Work order: Go to the line containing "The image size is (1225, 554)." in the records below. Repeat it and the lines after it exactly, all the way to the end.
------------------------
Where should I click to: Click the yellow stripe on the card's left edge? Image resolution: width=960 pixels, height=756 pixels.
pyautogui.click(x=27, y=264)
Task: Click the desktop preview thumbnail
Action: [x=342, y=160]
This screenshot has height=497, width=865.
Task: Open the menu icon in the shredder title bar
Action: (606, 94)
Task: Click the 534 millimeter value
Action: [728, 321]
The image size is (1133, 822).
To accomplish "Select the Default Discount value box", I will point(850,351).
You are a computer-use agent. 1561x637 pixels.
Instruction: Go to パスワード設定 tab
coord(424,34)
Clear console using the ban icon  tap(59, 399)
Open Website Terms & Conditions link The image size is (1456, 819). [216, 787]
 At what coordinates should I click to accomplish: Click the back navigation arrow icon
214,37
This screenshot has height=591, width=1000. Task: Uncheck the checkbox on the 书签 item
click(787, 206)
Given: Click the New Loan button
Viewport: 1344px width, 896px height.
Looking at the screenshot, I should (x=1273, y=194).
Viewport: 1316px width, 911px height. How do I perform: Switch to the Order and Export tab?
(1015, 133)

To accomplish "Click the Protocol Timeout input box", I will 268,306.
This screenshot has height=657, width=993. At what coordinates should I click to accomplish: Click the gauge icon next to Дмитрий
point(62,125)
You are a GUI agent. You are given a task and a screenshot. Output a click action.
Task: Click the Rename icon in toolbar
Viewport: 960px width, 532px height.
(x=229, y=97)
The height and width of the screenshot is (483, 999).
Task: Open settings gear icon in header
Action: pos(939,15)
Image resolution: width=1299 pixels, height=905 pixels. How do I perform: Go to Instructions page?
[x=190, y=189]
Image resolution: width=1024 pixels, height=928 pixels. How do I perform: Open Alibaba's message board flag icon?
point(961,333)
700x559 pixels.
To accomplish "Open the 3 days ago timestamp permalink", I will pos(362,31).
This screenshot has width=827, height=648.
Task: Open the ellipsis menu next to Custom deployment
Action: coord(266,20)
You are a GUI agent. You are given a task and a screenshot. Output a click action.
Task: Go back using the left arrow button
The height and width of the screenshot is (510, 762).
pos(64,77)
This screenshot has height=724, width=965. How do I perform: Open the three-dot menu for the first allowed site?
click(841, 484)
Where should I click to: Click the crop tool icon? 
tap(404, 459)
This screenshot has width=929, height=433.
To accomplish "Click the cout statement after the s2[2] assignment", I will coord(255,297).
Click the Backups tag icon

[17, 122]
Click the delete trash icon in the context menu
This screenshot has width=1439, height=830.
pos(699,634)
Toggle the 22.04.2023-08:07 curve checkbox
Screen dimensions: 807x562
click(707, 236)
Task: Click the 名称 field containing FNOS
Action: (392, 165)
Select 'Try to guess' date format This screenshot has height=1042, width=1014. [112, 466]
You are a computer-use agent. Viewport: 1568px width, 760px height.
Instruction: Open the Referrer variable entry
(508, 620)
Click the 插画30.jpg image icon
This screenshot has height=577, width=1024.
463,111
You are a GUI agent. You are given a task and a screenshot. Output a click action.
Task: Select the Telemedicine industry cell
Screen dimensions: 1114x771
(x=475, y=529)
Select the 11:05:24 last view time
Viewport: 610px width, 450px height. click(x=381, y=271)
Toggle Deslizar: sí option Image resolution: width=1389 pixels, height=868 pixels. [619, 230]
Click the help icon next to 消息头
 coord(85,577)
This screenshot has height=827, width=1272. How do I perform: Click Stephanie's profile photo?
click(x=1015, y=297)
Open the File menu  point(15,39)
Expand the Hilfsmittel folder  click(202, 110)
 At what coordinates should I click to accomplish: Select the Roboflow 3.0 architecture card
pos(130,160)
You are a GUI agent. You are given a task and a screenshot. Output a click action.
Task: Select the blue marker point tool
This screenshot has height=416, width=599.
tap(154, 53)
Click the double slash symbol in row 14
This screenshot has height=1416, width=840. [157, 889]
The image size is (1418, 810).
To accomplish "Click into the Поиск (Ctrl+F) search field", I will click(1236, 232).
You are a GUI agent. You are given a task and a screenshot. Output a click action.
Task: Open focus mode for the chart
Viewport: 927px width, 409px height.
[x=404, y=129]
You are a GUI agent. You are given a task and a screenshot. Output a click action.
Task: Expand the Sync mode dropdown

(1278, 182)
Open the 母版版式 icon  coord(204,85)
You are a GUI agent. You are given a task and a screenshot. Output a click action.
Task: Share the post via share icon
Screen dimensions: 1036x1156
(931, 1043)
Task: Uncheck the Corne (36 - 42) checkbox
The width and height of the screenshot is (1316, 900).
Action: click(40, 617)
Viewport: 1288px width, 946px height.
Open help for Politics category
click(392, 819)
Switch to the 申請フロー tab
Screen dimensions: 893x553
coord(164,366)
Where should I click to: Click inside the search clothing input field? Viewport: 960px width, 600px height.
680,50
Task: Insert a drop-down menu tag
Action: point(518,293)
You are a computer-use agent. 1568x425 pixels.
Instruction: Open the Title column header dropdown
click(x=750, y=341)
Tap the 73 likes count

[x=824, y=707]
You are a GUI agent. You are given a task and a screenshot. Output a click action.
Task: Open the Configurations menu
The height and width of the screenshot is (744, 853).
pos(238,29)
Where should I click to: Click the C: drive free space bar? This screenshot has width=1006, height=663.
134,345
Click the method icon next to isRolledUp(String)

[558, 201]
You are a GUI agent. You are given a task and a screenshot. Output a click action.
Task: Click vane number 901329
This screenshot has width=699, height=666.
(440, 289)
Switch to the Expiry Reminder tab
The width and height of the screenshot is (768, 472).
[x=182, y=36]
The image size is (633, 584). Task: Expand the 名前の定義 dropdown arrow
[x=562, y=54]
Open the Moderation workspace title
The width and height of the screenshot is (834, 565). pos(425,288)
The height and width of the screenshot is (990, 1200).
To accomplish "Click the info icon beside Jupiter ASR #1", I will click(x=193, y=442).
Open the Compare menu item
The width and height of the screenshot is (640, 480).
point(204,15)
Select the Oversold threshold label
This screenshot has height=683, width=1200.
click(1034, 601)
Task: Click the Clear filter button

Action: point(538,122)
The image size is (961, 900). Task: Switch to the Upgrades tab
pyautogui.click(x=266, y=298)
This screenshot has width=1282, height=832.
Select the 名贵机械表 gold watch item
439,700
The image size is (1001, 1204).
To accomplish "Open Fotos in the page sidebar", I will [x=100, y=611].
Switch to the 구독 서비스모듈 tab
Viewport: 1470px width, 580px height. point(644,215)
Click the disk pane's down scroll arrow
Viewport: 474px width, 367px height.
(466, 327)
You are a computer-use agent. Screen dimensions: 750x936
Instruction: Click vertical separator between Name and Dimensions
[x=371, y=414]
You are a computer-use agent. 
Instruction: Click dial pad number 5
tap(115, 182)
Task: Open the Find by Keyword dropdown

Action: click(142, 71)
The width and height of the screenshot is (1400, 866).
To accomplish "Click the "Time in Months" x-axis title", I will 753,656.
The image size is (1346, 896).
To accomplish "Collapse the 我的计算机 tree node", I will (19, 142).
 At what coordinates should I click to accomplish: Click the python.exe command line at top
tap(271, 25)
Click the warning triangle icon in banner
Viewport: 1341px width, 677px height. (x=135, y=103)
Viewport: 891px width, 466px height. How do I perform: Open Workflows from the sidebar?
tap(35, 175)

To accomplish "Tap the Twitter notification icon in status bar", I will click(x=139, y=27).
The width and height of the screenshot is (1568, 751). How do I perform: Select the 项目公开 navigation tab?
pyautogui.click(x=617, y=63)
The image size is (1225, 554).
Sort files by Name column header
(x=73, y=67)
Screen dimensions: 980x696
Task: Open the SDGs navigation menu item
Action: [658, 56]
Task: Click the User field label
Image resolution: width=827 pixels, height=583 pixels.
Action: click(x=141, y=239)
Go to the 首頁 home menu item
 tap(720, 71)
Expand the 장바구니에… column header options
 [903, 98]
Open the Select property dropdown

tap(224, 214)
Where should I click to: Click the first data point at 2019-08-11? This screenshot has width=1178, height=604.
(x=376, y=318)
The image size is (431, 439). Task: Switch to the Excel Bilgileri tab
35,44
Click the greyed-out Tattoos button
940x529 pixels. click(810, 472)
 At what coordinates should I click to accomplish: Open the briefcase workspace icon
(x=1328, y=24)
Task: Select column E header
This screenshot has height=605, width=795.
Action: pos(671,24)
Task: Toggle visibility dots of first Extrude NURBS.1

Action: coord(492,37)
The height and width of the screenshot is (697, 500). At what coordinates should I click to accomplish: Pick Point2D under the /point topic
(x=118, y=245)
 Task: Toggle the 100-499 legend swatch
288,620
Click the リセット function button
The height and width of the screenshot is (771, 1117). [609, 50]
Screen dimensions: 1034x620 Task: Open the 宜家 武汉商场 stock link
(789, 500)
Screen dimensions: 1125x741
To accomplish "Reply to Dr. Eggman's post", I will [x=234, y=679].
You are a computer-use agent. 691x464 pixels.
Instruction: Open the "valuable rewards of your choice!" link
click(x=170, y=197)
------------------------
Output:
The image size is (1225, 554).
Sort files by Name column header
(x=73, y=67)
Screen dimensions: 980x696
Task: Open the SDGs navigation menu item
Action: [658, 56]
Task: Click the User field label
Image resolution: width=827 pixels, height=583 pixels.
Action: click(x=141, y=239)
Go to the 首頁 home menu item
 tap(720, 71)
Expand the 장바구니에… column header options
 [903, 98]
Open the Select property dropdown

tap(224, 214)
Where should I click to: Click the first data point at 2019-08-11? This screenshot has width=1178, height=604.
(x=376, y=318)
The image size is (431, 439). Task: Switch to the Excel Bilgileri tab
35,44
Click the greyed-out Tattoos button
940x529 pixels. click(810, 472)
 At what coordinates should I click to accomplish: Open the briefcase workspace icon
(x=1328, y=24)
Task: Select column E header
This screenshot has height=605, width=795.
Action: pos(671,24)
Task: Toggle visibility dots of first Extrude NURBS.1

Action: coord(492,37)
The height and width of the screenshot is (697, 500). At what coordinates should I click to accomplish: Pick Point2D under the /point topic
(x=118, y=245)
 Task: Toggle the 100-499 legend swatch
288,620
Click the リセット function button
The height and width of the screenshot is (771, 1117). [609, 50]
Screen dimensions: 1034x620 Task: Open the 宜家 武汉商场 stock link
(789, 500)
Screen dimensions: 1125x741
To accomplish "Reply to Dr. Eggman's post", I will [x=234, y=679].
You are a computer-use agent. 691x464 pixels.
Instruction: Open the "valuable rewards of your choice!" link
click(x=170, y=197)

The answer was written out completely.